Researchers from UCA participate in a NASA project that will speed up the selection of future astronauts 15 September 2017
The Department of Psychology will work to analyze in depth the emotional and psychosocial cultural aspects that may influence the behavior of the crews of upcoming space missions
The National Aeronautics and Space Administration (NASA) has launched a major international project, coordinated from the University of Pennsylvania through Dr. David F. Dinges, which aims to create a Specialized Center of Research (NSCor), where it is planned to study biomarkers and risk factors related to adaptation and resilience in similar environments of future manned space missions.

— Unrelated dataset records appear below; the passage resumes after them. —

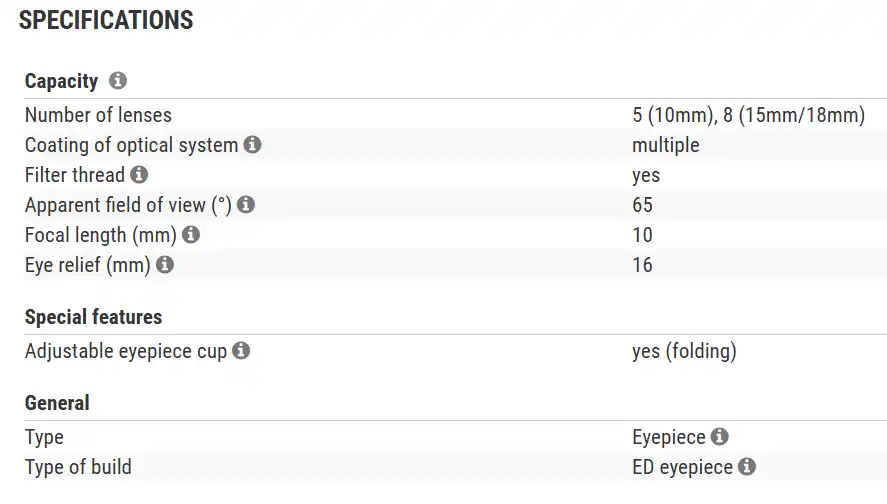Click the 'ED eyepiece' value text

(682, 467)
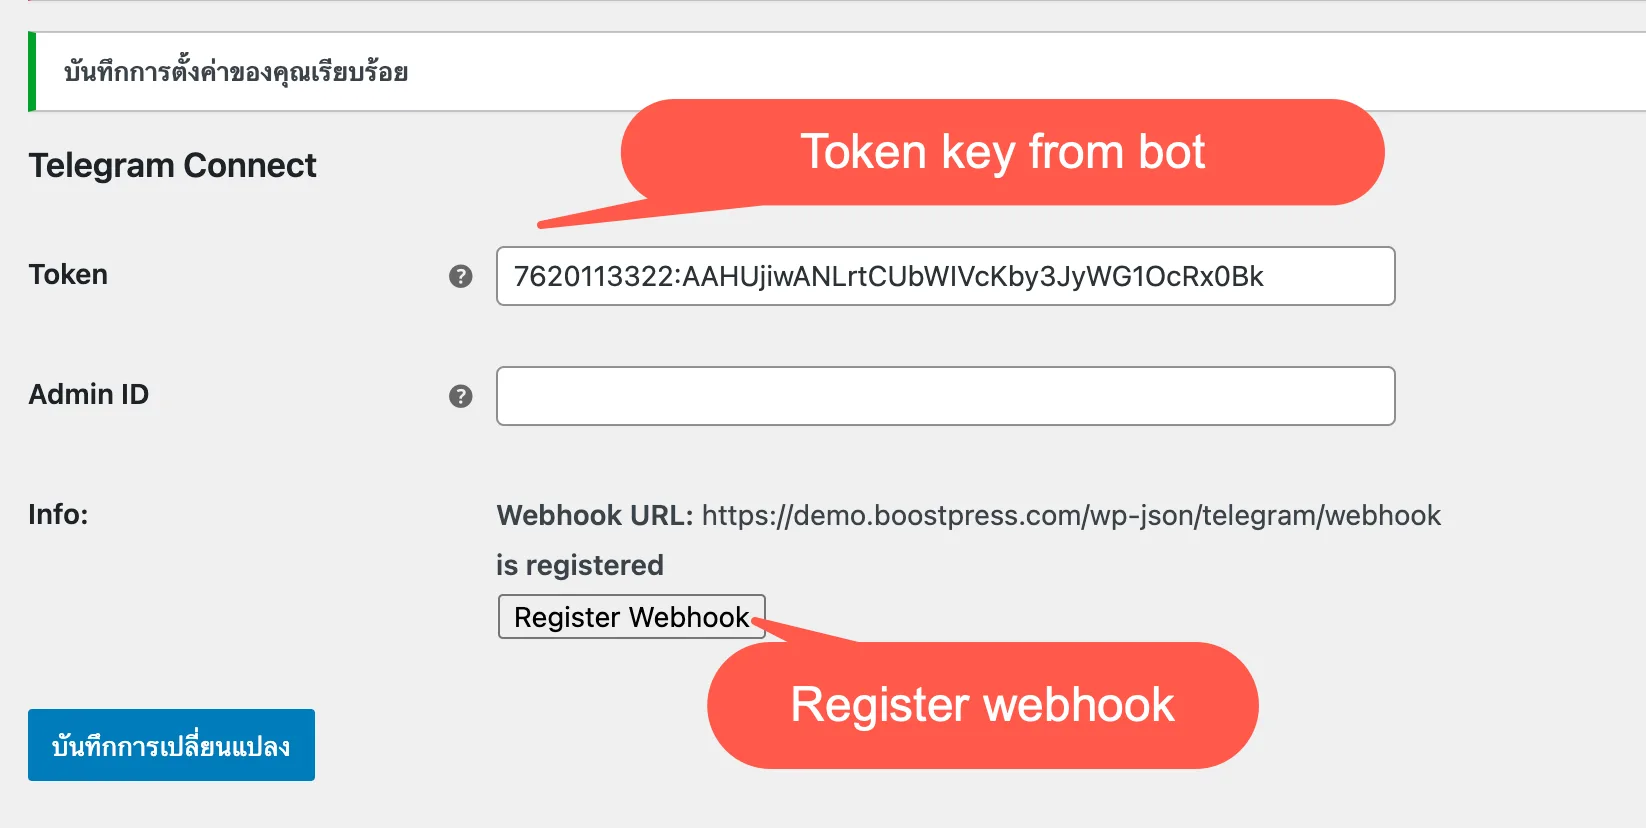The image size is (1646, 828).
Task: Click the Info: row label
Action: click(x=58, y=514)
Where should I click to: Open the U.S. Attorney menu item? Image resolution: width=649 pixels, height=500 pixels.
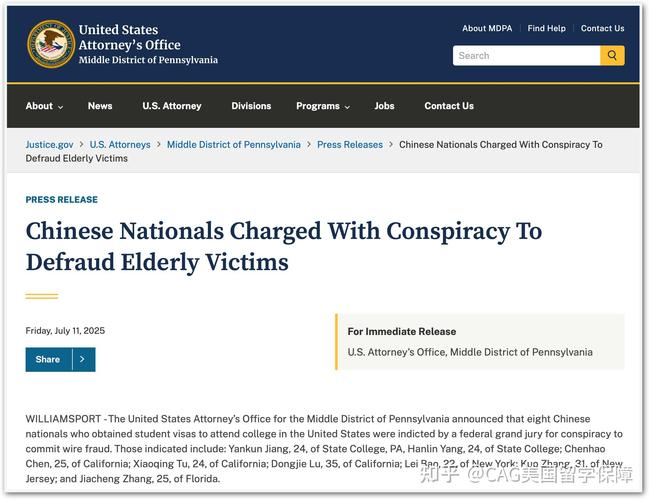point(172,106)
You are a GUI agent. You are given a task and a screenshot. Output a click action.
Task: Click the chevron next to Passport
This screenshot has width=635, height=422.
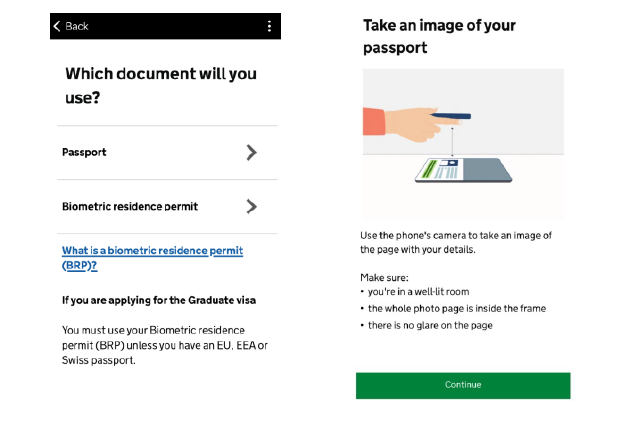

In other words, in this space will be studied emotional and psychosocial aspects of subjects who will remain isolated for a time in three different facilities to help create various profiles to facilitate and speed up the selection of future astronauts. To this end, a group of multidisciplinary researchers have been formed that belong to different institutions such as NASA (Johnson Space Center), the universities of Pennsylvania, Harvard and Pittsburgh, two US private labs. (Draper Laboratory and Wyle Labs), the German Space Agency (DLR), various German universities, the German Antarctic Station – Neumayer III and the University of Cadiz.
The participation of UCA in this work has been possible thanks to the previous work done by Dr. Gabriel González de la Torre, Department of Psychology and member of the research group Emotional Intelligence (HUM-843), who has previously participated in R&D and similar projects such as Mars 500 and will be responsible, over the next four years, to “analyze the cultural differences between the subjects participating in this study and see how they affect them in performance and emotional aspects. In this project there will be German and American subjects, who in turn will be of diverse cultural origin, “as Professor González de la Torre says. “We want to see if the cultural issue influences the coexistence between them and their performance, so we will evaluate all the psychological factors that affect this aspect of people who are going to be in isolation during this work,” says the researcher of UCA.
The purpose of this study is to find biomarkers that help to select those subjects that have a more suitable profile for long duration missions, where they have to live in a small space, in a stressful environment and with people of different origin.